# [Qué hacer]
- 1) Lee el texto de abajo sobre los alquileres y los fantasmas y di si cada frase coincide con él, con sí o no y las palabras exactas del texto que lo deciden: (a) El artículo se publica en castellano. (b) El autor dio con el artículo él solo, buscando por su cuenta. (c) Alguna vez se alegó que había fantasmas en una vivienda como algo que molestaba a los inquilinos en el uso de la casa.
- 2) Sigue escribiendo el texto sobre los alquileres y los fantasmas desde donde se corta.

# [Extracto de la página]
A manera de presentación

«But evil things, in robes of sorrow, Assailed the monarch ‘s high esta te; Ah, let us mourn,fornevermorrow Shall dawn upon him, desolate!» E. A. POE, The Haunted Palace, V.

Un hallazgo bibliográfico del profesor Hugo FORNO FLÓREZ y la noticia de mi buen amigo Freddy ESCOBAR ROZAS me permitieron conocer la existencia del presente artículo, que los editores de la revista «Derecho y Sociedad», con gentileza, han accedido a publicar en mi versión castellana.

No creo que pueda tildarse de extravagante la fascinación que me suscita la comprobación de que el vasto mundo de los fenómenos sobrenaturales y paranormales, habitualmente desdibujado por la patética imagen de quienes han hecho de él un espectáculo, pudo en algún momento mantener un contacto tan cercano con el quehacer cotidiano de los hombres de leyes; más acostumbrados a la procura de la resolución de los contratos de arrendamiento -cuando nos es dado asesorar a un arrendatario- por perturbaciones contra la facultad de uso de los bienes alquilados tan comunes como la falta en la realización de las mejoras necesarias por parte del arrendador, por citar un ejemplo -y ex art. 1680, inc. 2 de nuestro Código civil- nos llama de inmediato la atención que, otrora, también la presencia de entidades espectrales en un inmueble fuera alegada, y reconocida, como un legítimo acontecimiento perturbador del goce del bien que les corresponde ejercer a los inquilinos.

# [Datos aportados]
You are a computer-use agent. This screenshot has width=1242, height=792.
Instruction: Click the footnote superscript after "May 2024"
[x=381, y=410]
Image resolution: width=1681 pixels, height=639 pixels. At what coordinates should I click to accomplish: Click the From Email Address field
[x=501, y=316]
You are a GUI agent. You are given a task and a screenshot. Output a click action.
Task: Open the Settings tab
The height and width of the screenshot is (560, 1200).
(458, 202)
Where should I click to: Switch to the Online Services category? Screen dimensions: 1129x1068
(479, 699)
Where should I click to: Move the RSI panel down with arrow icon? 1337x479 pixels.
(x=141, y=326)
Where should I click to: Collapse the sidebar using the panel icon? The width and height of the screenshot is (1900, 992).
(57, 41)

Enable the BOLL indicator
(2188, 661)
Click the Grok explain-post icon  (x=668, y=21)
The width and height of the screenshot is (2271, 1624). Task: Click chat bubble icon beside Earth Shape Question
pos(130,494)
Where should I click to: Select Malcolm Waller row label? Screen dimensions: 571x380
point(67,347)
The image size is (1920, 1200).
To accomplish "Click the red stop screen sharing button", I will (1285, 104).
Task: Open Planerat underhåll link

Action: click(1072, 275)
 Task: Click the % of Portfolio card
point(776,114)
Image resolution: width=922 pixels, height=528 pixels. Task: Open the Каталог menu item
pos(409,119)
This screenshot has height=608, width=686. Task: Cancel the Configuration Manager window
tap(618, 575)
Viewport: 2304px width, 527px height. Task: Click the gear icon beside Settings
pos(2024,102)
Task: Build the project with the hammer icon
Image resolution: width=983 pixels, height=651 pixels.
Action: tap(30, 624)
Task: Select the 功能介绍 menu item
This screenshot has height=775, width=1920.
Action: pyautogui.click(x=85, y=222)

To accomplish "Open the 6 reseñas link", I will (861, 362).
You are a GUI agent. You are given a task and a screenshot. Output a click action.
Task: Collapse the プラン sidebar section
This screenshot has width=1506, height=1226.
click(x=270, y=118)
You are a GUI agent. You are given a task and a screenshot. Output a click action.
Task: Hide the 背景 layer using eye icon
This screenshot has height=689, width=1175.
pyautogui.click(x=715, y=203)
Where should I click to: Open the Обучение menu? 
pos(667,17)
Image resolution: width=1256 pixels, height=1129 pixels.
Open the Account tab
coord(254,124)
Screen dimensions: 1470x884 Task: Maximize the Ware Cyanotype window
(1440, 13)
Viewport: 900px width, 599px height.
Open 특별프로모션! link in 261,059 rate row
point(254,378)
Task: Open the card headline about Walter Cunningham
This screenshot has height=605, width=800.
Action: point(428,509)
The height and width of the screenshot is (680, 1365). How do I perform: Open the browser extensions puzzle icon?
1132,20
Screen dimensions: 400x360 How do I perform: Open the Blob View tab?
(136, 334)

# [Respuestas por tarea]
- 1)
(a) Sí: «han accedido a publicar en mi versión castellana».
(b) No: «Un hallazgo bibliográfico del profesor Hugo FORNO FLÓREZ y la noticia de mi buen amigo Freddy ESCOBAR ROZAS me permitieron conocer la existencia del presente artículo».
(c) Sí: «la presencia de entidades espectrales en un inmueble fuera alegada, y reconocida, como un legítimo acontecimiento perturbador del goce del bien que les corresponde ejercer a los inquilinos».

- 2)
Nada de chanza o animación se esconde el texto de D’ AMELIO; así lo prueba su circunspecta alusión al problema de dilucidar si los espíritus que infestan la casa pueden ser considerados personas o «terceros». Una respuesta afirmativa da como resultado la
factibilidad de atribuir a los aparecidos la autoría de las perturbaciones contra el ejercicio de las facultades del arrendatario, y en tal caso, surge una nueva y no menos discutible cuestión, como lo es la de si se debe investir al arrendatario con las prerrogativas
necesarias para hacer frente a las molestias, o si es por el contrario, el arrendador el directamente obligado a procurar que ellas sean eliminadas.

Al respecto, Roberto de RUGGIERO y Fulvio MAROI (v. Istituzioni di diritto privato, vol. II, 6a. ed., Casa Editrice Giuseppe Principato, Milano-Messina, 1947, n. 144, p. 239), entre otros varios autores, explicaban la necesidad de distinguir las perturbaciones «de hecho» de las perturbaciones «de derecho». De acuerdo con tal planteamiento, sólo en el segundo caso es el arrendador el que tiene que hacerse cargo de eliminar las molestias, ya que éstas involucran un debate en tomo de la titularidad sobre el bien alquilado, y es claro que dicha titularidad, la propiedad, le corresponde exclusivamente al arrendador. Por medio del contrato de arrendamiento, el arrendador no hace otra cosa que ceder al arrendatario, por un período determinado, una de las facultades que componen su derecho subjetivo de propiedad: la facultad de uso.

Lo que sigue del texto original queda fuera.